Aside from Kermit Lynch celebrating the 40th anniversary of his Berkley area wine shop this year (okay, no CA wine there really, but I know for a fact that Kermit has enjoyed some old Ridge from time to time), three venerable CA producers are also celebrating their 40th business birthdays (just as I did in 2012… notice the grey…): Silver Oak, Jordan and Dry Creek Vineyard.
The similarities between the all three of those wine operations is striking. Each has some aspect of generational family ownership with some personally very nice people behind the scenes, each employ fairly distinctive, recognizable winemaking styles, and all are (mostly) successfully navigating their brand waters to appeal to younger consumers (and not just their parents).
And while I’ve enjoyed wine from all three, given the choice on the QPR front I’d have to give the edge to Dry Creek Vineyard. It’s tough to argue with their pedigree (they claim to be the first to use the terms “Old vine Zinfandel” and “Meritage,” and they’re certainly the first to plant Sauvignon Blanc in the Dry Creek area), their commitment to the Dry Creek Valley in general, and the consistent improvement in their wines, some of which are ridiculously low cost when you consider the quality of what you’re getting.
So it seems a bit stupid that I was surprised that DCV’s relatively pedestrian-priced Zinfandel could age well and still be tasty after 20 or so years. And yet, unlike DCV’s die-hard fans, I was surprised that I was enjoying one of their Zins that was bottled when I was about seven. But I can now tell you that while the current Heritage Zin price point (about $17) doesn’t suggest a long shelf-life, the crate of samples of DCV Heritage Zinfandel that they recently sent me as samples – with selections extending back through each decade of DCV’s existence – certainly did…
The wooden crate containing the four retrospective bottles, which you will see in the embedded pics, was a nice packaging touch, and an interesting idea. From a critical perspective, we can pretend that tasting through history like that isn’t exciting, but from a wine lover’s perspective it borders on geek-gasm. Would you turn the opportunity down? Didn’t think so.

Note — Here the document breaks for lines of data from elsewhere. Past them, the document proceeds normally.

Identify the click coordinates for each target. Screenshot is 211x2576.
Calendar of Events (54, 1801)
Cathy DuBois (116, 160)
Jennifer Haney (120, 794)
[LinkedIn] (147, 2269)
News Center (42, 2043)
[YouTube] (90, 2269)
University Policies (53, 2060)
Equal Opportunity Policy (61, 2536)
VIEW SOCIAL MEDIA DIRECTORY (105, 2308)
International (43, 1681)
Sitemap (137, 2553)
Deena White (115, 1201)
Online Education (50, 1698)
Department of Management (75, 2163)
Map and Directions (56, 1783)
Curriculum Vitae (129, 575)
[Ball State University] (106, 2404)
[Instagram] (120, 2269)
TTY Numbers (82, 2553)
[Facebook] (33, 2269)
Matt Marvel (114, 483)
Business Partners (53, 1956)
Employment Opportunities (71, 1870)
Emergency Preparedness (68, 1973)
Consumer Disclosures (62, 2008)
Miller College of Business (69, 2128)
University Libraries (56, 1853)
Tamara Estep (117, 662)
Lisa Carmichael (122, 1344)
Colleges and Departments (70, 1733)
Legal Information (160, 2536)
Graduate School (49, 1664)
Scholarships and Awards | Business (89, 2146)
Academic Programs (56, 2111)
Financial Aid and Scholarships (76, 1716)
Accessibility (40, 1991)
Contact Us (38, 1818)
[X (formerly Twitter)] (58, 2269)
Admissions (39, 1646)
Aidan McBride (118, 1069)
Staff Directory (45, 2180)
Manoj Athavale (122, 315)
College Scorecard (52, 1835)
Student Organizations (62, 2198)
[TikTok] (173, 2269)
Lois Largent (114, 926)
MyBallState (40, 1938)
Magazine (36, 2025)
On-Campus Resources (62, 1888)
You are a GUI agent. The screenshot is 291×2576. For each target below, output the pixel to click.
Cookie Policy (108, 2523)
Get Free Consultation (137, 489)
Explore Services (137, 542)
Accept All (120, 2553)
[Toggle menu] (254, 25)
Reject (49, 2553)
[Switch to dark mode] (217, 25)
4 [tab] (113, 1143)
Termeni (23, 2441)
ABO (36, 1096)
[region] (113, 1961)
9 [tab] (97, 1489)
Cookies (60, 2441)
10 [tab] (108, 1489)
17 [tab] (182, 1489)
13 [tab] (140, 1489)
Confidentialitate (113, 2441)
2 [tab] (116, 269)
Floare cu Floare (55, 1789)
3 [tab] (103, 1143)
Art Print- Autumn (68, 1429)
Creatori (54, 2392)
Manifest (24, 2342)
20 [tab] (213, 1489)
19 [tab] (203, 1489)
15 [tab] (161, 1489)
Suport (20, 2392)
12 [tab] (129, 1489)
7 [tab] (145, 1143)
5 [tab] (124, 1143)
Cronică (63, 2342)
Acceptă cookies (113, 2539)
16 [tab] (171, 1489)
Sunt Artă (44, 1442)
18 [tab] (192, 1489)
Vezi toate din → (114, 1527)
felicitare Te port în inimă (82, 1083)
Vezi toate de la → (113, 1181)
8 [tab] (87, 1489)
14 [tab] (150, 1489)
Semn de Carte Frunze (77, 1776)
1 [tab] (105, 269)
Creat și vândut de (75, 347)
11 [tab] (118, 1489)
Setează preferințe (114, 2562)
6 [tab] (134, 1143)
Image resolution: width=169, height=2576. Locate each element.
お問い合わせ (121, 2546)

The first in the lineup was the 1979 Dry Creek Vineyard Zinfandel, a wine that dates back to when the Steelers won Super Bowl XIII by beating the dallas cowboys (no, I didn’t forget to capitalize that – I just didn’t want to out of lack of respect for the cowboys). This win ought to have been deader than Lincoln, and the burnt sienna color suggested it might be over the hill, but the wine (and its cork, incidentally) were in fantastic shape. Certainly it was closer to being on the decline than not, but it still had freshness and vibrancy to it. Wet leaves, licorice, allspice, cinnamon toast, red plums, dried dates, all kinds of intellectually and also pleasurable stuff going on. The palate was thinning, savory, balsamic, figgy. Geek-tacular, if not total spectacular.
The `80s were represented by the 1981 Dry Creek Vineyard Zinfandel release. Garnet in the glass, lots of reddish hue still left. But, alas, this one was getting musty, quite gamey, though still with plummy and dark berry fruits deep down in there. More truffle than fruit, and it was showing the heat. If my bottle was representative, I’d say this one is now sort of like playing your granddad at basketball while he can still get around pretty well – fun, but bordering on embarrassing if you go too far with it at this point. No Steelers SB victory that year (though they did beat the L.A. Rams to win Super Bowl XIV in 1980. Just sayin’.
The nineties (not really gonna go there in terms of Steelers… though they did appear with the cowboys in Super Bowl XXX in `96…) saw the still-stellar 1997 DCV Heritage Zin. It had a good amount of purple in the glass, hints of flowers and spices and dark plums on the nose, and that trademark dusty tannic structure on the palate. Clay-like earth, dried figs, blackberries, red raspberry. You knew it had age on it, with the tea leaf and toasted nut action going on, but no way I’d have pegged this still fairly fresh wine as being that old. If you’re a DCV fan, you should go a bit easy on me, though; after all, the 1997’s back label did read “Aging potential: 3 to 5 years” (damn, they were soooo wrong on that). Drinking wonderfully now, and for me this was at a bit of a sweet spot.
As for the 2000s (during which the Steelers won two Super Bowls…), that one you can still buy so let’s actually sit down and give that one a review, shall we?
2009 Dry Creek Vineyard Heritage Zinfandel (Sonoma County)
Bottled in a year when the Steelers beat the Arizona Cardinals in what is arguably the greatest Super Bowl game yet played (yes, I will stop with the Steelers sh*t now), this is a spicy, rich Zinfandel. The richness surprised me, as of the four samples in that retrospective crate, the 2009 was the only one that was under 14% abv. The oak is still prominent but it’s well executed, and the mouth feel is nice and round, lots of dark berry action but while its full, it still has a sense of fresh red berry fruit at its core. Still a tad tight, if you’re going to crack it open now it will ask you for short ribs. If you’re going to wait, then hell buy two bottles and see if it can stand up to its older siblings in terms of aging potential.
6 thoughts on “Aging Potential: 3 To 5 Years, Give Or Take 10 (A 40 Year Dry Creek Vineyard Zinfandel Retrospective)”
Joe – killer coverage and thank you for the kind comments and words about our wines. __They football analogies are awesome and I'll go ahead and forgive you now for not mentioning the 49ers.
Thanks, Bill. As for the 49ers, they have enough Superbowl wins already, don't they? Well, not compared in total to my Steelers, actually… ;-)
Going to have to see if this is available in Oklahoma….
Rocco – good luck on the hunt!
What an interesting tasting. I always wonder well how some domestic wines would hold up.
PullThatCork – I'd say they lacked the complexity of really old Bord'x and Burgundy wines. But they had freshness, and were really interesting to drink, even if they weren't profound (and at $17, we shouldn't be expecting that! :).